Au départ, on est un peu inquiet : Laetitia Casta dans le rôle d’une femme du peuple, maquée avec un malfrat, vraiment ? Et puis Casta s’impose peu à peu, comme tous·tes les autres acteur·rices (c’est l’un des plus beaux rôles au cinéma de Béatrice Dalle), car Le bonheur est pour demain est un film d’acteur·rices, que Brigitte a savamment dirigé·es et filmé·es.

La manière dont la cinéaste filme par exemple le grand Damien Bonnard, que nous croyions pourtant bien connaître, est proprement stupéfiante. Elle fait de Claude un bloc de dureté et de charme comme il n’en avait jamais joué un auparavant : drôle, intelligent, franc, sans illusion sur rien, fataliste, très conscient de ce qu’il fait et de la gravité de ses exactions, les accomplissant comme si c’était son destin.

Noir et intelligent

Sans se perdre en chemin, le récit pratique habilement quelques ellipses, notamment et notablement tous les procès. Sy décrit aussi la prison, les parloirs – des lieux qu’elle a fréquentés, où elle a travaillé et qu’elle connaît donc très bien – et le monde des malfrats d’une manière presque froide, sans apitoiement (Claude tue quand même un homme pendant un braquage), mais aussi sans jugement. Ni sur les crimes et délits, ni sur les policiers, ni les gardiens de prison, ni même la justice.
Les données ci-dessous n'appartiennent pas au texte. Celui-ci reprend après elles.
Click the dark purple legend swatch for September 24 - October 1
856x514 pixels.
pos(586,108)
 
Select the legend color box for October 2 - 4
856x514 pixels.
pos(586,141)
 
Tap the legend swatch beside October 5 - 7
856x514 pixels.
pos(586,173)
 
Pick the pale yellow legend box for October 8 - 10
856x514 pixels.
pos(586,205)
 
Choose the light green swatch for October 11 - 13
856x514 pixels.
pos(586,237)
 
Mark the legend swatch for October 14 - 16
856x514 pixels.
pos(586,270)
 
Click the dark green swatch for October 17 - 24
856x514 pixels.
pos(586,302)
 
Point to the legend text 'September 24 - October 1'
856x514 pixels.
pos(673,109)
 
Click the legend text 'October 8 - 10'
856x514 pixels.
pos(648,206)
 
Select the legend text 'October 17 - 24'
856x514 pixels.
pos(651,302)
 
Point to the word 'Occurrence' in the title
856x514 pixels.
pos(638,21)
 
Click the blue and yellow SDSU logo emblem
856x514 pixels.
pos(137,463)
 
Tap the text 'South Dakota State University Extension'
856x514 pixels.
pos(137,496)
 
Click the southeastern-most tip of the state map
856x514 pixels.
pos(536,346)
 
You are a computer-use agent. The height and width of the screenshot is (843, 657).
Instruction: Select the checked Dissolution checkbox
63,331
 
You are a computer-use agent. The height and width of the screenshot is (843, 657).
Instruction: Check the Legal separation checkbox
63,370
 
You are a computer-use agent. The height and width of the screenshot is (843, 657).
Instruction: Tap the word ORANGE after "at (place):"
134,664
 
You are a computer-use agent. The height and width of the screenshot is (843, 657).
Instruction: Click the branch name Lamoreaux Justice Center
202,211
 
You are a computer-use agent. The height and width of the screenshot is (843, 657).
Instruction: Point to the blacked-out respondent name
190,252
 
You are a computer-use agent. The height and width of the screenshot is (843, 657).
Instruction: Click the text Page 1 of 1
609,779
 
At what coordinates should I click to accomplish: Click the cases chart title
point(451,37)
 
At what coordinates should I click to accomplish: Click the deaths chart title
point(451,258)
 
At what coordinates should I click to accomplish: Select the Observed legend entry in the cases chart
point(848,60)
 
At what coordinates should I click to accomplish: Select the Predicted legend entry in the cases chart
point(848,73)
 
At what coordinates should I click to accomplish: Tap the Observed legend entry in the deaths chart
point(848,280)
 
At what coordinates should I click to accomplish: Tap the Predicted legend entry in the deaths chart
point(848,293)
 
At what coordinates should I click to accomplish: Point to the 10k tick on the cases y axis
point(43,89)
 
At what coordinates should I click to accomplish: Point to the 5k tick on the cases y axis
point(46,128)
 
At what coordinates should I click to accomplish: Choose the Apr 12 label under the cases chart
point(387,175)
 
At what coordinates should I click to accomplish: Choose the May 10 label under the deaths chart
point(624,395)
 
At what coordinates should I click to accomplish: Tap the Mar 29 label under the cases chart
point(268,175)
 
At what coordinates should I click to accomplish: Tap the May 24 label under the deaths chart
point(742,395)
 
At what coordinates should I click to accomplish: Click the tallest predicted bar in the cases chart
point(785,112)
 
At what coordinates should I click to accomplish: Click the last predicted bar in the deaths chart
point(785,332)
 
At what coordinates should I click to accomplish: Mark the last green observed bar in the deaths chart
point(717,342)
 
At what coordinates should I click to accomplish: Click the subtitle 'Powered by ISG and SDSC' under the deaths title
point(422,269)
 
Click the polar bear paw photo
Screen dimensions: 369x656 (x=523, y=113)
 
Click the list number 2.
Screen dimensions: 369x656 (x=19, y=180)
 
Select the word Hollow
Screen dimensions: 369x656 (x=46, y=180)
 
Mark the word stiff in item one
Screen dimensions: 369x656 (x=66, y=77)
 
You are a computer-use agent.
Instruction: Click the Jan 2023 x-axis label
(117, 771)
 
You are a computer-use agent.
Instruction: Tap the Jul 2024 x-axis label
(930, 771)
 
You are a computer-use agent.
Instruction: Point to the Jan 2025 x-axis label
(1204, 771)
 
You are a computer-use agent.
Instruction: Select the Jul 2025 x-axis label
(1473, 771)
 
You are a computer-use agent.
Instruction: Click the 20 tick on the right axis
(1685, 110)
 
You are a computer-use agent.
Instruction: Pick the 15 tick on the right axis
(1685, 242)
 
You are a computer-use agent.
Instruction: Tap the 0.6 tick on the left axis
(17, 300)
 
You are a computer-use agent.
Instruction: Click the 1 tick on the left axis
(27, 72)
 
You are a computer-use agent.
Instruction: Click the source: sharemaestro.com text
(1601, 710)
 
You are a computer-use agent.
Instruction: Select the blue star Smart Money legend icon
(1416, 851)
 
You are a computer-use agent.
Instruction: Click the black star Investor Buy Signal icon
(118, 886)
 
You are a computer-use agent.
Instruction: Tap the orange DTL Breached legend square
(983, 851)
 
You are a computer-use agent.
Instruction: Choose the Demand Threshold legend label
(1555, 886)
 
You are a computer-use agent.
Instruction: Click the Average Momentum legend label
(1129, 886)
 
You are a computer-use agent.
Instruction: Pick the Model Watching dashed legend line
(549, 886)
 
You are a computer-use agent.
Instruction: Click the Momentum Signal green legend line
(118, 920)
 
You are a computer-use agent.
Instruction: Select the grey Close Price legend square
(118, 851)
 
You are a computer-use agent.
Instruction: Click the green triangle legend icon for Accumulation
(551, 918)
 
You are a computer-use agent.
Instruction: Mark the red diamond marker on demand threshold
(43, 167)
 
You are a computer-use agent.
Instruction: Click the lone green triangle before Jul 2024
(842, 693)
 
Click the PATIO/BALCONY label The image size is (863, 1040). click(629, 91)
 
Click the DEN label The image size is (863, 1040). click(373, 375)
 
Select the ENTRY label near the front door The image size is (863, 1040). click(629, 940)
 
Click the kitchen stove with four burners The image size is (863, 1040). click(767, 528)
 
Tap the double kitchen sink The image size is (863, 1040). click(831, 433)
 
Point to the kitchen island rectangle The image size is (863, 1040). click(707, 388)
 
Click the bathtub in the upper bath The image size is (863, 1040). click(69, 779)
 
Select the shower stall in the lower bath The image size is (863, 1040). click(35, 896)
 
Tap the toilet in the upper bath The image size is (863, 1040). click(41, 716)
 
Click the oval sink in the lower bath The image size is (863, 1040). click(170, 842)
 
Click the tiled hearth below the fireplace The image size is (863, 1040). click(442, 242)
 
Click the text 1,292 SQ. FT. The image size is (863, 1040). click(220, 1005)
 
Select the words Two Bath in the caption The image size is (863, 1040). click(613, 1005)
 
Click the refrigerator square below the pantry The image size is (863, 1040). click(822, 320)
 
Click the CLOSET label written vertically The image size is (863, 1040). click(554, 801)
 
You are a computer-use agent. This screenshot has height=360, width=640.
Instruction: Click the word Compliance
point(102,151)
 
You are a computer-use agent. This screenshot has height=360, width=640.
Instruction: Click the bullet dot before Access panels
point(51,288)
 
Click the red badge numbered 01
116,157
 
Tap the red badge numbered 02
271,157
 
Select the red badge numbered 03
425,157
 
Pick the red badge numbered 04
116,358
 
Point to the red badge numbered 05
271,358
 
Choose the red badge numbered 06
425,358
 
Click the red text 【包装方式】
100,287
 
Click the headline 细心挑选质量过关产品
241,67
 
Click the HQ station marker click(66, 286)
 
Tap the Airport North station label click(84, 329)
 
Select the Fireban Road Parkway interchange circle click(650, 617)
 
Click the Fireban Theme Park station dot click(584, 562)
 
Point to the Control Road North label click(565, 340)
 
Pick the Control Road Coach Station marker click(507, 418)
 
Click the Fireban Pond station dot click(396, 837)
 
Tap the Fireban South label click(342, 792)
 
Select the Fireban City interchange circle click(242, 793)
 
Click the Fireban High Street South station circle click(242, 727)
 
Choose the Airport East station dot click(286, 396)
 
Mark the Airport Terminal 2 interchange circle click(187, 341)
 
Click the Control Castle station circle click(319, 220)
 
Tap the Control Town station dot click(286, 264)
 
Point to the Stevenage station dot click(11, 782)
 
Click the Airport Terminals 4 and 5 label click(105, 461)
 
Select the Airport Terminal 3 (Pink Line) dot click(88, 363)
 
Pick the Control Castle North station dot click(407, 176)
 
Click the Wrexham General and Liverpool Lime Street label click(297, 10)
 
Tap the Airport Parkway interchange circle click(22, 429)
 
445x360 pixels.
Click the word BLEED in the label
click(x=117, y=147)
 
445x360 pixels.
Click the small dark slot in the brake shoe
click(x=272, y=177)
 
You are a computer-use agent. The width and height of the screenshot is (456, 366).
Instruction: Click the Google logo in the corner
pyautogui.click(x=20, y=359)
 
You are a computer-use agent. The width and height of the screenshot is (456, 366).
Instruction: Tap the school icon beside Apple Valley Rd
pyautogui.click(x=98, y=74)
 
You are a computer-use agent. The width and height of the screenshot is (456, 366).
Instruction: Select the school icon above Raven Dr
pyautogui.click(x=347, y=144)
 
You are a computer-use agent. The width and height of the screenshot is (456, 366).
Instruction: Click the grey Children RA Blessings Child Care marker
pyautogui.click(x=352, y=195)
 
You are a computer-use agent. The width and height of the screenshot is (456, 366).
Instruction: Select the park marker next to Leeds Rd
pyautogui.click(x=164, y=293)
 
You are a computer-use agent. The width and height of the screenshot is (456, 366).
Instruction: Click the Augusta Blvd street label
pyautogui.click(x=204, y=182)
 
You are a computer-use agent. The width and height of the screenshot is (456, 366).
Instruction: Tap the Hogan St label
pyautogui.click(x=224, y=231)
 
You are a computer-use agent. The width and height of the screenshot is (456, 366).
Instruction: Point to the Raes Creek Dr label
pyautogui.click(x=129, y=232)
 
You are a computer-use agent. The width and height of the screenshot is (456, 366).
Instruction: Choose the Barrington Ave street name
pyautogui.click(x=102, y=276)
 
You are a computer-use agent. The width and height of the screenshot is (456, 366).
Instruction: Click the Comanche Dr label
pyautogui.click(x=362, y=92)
C’est aussi ce qui fait la réussite de Le bonheur est pour demain : son intelligence et donc sa noirceur, car le monde est noir, même si le film se termine joliment sur une plage avec des enfants. Un film devrait toujours se terminer sur une plage avec des enfants.

Le bonheur est pour demain de Brigitte Sy, avec Laetitia Casta, Damien Bonnard et Béatrice Dalle, en salle le 31 janvier.